I’m blessed (from the perspective of one who enjoys re-reading books and gets great value out of a big reveal – again) with a terrible memory for details, once any length of time has passed. (I was a great exam candidate so long as I could review everything the night before, but ask me to integrate a whatsit or define a function these days and you’ll be met with a blank look and a referral to my husband.) What I remembered from the book, apart from the basic plot of the bloke cursed with sudden bouts of uncontrollable, naked, time travelling, was that for some reason I had got it into my head that he was Harrison Ford. Ford is, of course, too old for the part, but such logic had no place in my head. Transferring my affections to Eric Bana was a bit of a leap for me, but I managed to accept his Henry fairly well – it probably helped divorce the on-screen story further from the written version, which was no bad thing for me.

Claire-in-my-head was the girl from Six Feet Under ( Lauren Ambrose ) – perhaps influenced by the fact that her character in that was also called Claire, and that she’s a redhead. Rachel McAdams was a bit too dark of hair, but she’s prettily generic-looking and was okay in the part, I thought.

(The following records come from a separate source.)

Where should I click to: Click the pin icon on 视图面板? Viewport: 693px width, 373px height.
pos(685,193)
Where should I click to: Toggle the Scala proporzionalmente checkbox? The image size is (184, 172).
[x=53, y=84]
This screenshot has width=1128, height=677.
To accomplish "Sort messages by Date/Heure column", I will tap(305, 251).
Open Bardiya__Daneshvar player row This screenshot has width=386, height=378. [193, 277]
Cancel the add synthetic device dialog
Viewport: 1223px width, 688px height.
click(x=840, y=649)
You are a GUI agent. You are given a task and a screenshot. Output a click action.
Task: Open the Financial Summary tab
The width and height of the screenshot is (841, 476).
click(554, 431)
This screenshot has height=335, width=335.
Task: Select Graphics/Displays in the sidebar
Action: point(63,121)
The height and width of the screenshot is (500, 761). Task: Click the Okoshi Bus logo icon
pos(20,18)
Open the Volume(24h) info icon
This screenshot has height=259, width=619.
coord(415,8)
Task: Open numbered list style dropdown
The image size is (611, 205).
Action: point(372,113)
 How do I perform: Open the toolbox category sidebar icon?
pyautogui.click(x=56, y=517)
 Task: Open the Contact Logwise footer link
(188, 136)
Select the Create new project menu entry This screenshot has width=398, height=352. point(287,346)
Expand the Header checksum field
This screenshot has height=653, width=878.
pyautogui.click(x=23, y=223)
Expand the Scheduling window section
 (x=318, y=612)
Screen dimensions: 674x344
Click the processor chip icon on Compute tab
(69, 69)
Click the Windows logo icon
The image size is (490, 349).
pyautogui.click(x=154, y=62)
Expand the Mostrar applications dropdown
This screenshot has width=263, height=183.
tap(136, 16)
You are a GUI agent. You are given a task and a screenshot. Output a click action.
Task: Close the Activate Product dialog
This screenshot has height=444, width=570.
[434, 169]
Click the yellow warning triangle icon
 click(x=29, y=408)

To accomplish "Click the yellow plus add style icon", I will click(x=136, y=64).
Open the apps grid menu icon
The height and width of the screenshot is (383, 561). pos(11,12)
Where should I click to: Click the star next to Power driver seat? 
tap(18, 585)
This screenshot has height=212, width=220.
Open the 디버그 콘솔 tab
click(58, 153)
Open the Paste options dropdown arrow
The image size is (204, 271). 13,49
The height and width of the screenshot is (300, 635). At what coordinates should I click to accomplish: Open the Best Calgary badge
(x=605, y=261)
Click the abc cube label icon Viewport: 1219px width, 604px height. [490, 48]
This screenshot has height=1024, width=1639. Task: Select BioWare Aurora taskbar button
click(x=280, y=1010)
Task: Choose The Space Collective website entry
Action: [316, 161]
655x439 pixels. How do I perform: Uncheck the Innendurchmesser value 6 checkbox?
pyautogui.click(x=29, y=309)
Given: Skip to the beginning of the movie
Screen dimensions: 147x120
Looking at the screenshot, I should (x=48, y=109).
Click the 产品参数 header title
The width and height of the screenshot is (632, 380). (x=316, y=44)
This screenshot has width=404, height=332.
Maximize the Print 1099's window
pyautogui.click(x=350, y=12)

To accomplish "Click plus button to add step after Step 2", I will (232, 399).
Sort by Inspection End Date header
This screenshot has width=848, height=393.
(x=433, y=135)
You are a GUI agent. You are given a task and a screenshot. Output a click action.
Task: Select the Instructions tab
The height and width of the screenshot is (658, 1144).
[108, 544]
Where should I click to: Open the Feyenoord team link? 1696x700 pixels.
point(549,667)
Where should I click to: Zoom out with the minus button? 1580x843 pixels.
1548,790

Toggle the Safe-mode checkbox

I don’t know what sort of experience this film would have been for someone who hadn’t read the book: I suspect they might be left in the dust as the complex logic of this particular iteration of time travel was, sort of, brought to life. Of course, there’s always an element of suspension of disbelief needed, and much as I love this sort of thing, I usually do end up at some point gesticulating wildly at the screen and going, “But, but, but…” like a broken record as my disbelief crashes to the ground and my logic circuits kick in uninvited. And this one really messes with the mind when it comes to predestination versus free will, because unlike some other time-travel scenarios, in this case there is only one future. And if you know it and you can’t change it, what’s the frigging point of anything, really? Gah.

The narrative moved very quickly, but such is always the way with films of books you’ve lived with and allowed to get under your skin. There’s no way you can ever love a film like a book. There was hardly any time for the sense of foreboding and imminent disaster that I remember, the long-drawn-out fears for Henry’s feet and legs and ability to get out of trouble fast, the repeated visits to the scene of his death, with a little more information being gleaned each time.

It was a decent enough way to pass the time, and mostly just made me resolve to get my hands on the book again. Maybe this just wasn’t the right medium for this story; it’s much, much better in words. Even Harrison Ford couldn’t have made it work.